[[ DOCUMENT SEGMENT, beginning ]]

Hey /g/, how do you document your shit?
Like say you had to reinstall your main machine right now. (malware infection, drive death, whatever) How do you keep track of what you'd need to set up again on it? Software to be installed, how its to be configured, and so on. Yeah some of it you can just back up dotfiles in your home directory, but some stuff is either too big of a clusterfuck (GNOME/GTK stuff, Firefox configuration/profiles), or it doesn't live there (e.g., I'd have to set up Samba, ZFS on Linux, fuck around with some things in sshd_config, etc) And I'm sure some of you have fancy riced-out themes and shit. I don't even want to think about the shit I'd have to do to rebuild the Win7 machine I use for vidya.
So how do you keep track of it? Right now I just have a folder full of saved configs and checklists for where to put them and settings I need to change, wondering if there's some better way to do this that I'm missing.

[[ DOCUMENT SEGMENT, end ]]
[[ EXTRACTED INFORMATION, beginning ]]

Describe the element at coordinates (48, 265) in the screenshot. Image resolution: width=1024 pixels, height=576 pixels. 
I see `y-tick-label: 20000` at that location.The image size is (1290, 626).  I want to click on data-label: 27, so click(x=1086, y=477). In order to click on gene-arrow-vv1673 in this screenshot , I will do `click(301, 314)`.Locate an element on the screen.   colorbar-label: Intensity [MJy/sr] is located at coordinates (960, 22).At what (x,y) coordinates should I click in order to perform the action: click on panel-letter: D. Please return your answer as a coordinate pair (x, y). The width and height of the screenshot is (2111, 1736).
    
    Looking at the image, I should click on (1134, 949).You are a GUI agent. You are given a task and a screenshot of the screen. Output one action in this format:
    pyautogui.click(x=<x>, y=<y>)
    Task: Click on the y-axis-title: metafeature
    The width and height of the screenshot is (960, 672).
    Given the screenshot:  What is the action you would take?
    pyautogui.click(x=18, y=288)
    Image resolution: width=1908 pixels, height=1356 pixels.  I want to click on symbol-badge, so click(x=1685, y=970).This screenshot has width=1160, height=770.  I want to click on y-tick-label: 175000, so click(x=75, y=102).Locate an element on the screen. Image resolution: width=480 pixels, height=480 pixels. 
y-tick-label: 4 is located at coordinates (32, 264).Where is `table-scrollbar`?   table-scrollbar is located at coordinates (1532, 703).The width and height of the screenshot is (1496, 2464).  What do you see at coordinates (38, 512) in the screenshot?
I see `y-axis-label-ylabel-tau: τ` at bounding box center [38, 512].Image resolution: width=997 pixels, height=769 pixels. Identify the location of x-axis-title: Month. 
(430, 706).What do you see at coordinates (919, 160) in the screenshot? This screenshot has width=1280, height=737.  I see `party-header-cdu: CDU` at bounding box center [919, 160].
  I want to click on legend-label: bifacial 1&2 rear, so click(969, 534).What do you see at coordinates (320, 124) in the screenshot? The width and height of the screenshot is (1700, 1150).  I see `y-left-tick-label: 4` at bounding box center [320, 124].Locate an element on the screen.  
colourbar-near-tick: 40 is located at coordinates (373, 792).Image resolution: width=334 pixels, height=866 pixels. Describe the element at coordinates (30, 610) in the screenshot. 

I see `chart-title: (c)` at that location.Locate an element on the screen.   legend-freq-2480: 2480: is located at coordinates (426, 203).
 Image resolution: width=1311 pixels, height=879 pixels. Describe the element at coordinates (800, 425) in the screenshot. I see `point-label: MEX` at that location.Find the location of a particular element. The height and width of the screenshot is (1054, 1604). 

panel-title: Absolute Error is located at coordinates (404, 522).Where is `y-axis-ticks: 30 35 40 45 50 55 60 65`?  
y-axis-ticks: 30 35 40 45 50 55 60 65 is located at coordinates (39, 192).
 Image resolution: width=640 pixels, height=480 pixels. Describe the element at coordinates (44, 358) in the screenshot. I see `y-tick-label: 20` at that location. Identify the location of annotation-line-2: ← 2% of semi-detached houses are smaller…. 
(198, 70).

[[ EXTRACTED INFORMATION, end ]]

TO DO =
1. In the post about keeping track of a machine's setup, what does the poster list as things to set up that don't live in the home directory?
2. Pick up the post about keeping track of a machine's setup right after its last sentence and keep writing it.

ANSWERS FOR THIS EXERCISE =
1.
- Samba
- ZFS on Linux
- some things in sshd_config

2.
>>62260500
If text files, configs etc, I just use git. Otherwise I keep the installer for software I've downloaded as a record
Keeping your home folder in a separate partition while backing it up monthly (while also keeping timeshift backups) has worked fine for me so far, i was surprised when i switched from debian to arch and all my firefox plugins were already installed my telegram was also still logged in (after i installed it again).
I use Chef and Puppet. My old job I I used Chef so my desktop Linux stuff is mostly in Chef still. My home servers are all managed by Puppet I use Puppet at my current job. Go with Chef.
>>62260500
>keep track of what you'd need
I don't.
I just mirror my entire drive every once in a while.